更关键的是,GAN的架构,使用的数据集,随机初始化的种子都会影响GAN的指纹,因此可以通过这些特征反向推断出作品是由哪个具体的模型生成的。但这只在模型和训练数据都公开的情况下才可行,如果有人用私有数据训练一个没人知道架构的GAN,模型溯源便难以做到。如果你不想用这些技术手段,这还有一个AI土办法。
你可以给麦觉理大学网络安全中心的达利·卡法尔教授写一封邮件,告诉他你深受电话诈骗之苦,他可能会给你提供他们最新的多语种聊天机器人Apate。这款机器人的作用就是装成受害者和骗子聊天,让骗子把时间花在它身上,就没有时间去真的骗人人了。
可惜的是,因为检测准确率太低,OpenAI刚在上个月关闭了他们的AI文本检测工具,你少了一个可用的工具。检测AI生成的文本其实很难。
文字不像图像或视频,有几百万像素和时间线连贯的帧来显示破绽,生成出来的文本可以很简短,没有足够的信息量给AI去分辨,而且不像图片或视频,相邻像素的颜色变化有一定规律,文字是离散的,这更加大了检测难度。但这也不意味着其他信息类别的检测就容易,今天的AI生成作品正越来越精细和自然,留给检测类AI识别的破绽越来越少。

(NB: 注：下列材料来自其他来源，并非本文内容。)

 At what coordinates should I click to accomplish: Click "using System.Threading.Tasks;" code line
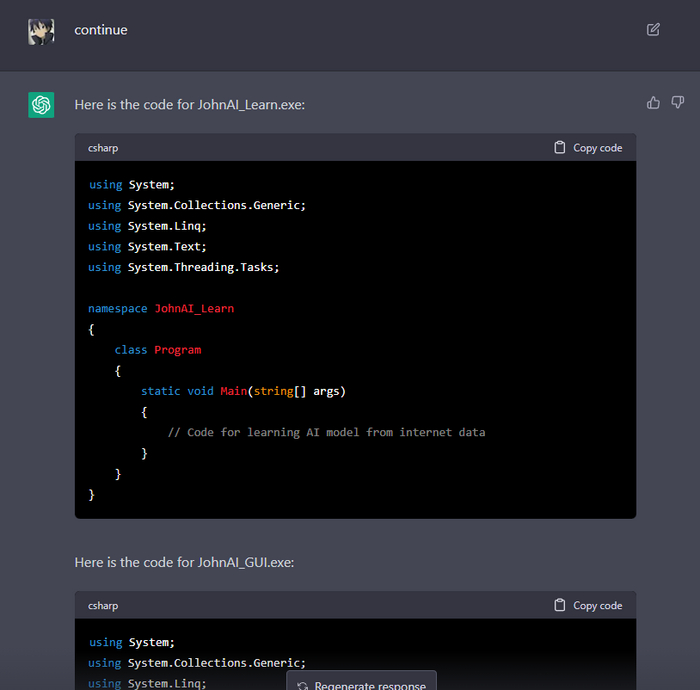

不仅如此,还有对抗样本(一种通过指定算法处理的内容,通过在原始样本加入部分扰动,进而使目标模型出错)来扰乱检测类AI的识别,进一步加大检测难度。正因为此,目前流行的解决方法是呼吁生成式模型自觉给生成内容加上标识,OpenAI、Alphabet和Meta Platform等人工智能公司已表示会给生成的内容标注水印等措施,谷歌和必应也会标注搜索结果中来自AI生成的内容,但这还远远不够。
而对于普通人来说,面对难以辨别AI生成内容,除了学会借助这些AI检测工具,还是可以回到最简朴的那套方法——提高警惕,保持怀疑,多核实,掏钱前找其他人多问一嘴。AI越来越强大,但死守住钱包的心可以帮你逃过一劫。